* [Data for locating described items]:
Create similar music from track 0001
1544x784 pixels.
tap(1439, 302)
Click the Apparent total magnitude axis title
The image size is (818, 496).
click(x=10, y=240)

* [Problem]:
Copy the data above line for line, leaving every word, number, and punctuation mark unchanged.

* [Solution to this task]:
Create similar music from track 0001
1544x784 pixels.
tap(1439, 302)
Click the Apparent total magnitude axis title
The image size is (818, 496).
click(x=10, y=240)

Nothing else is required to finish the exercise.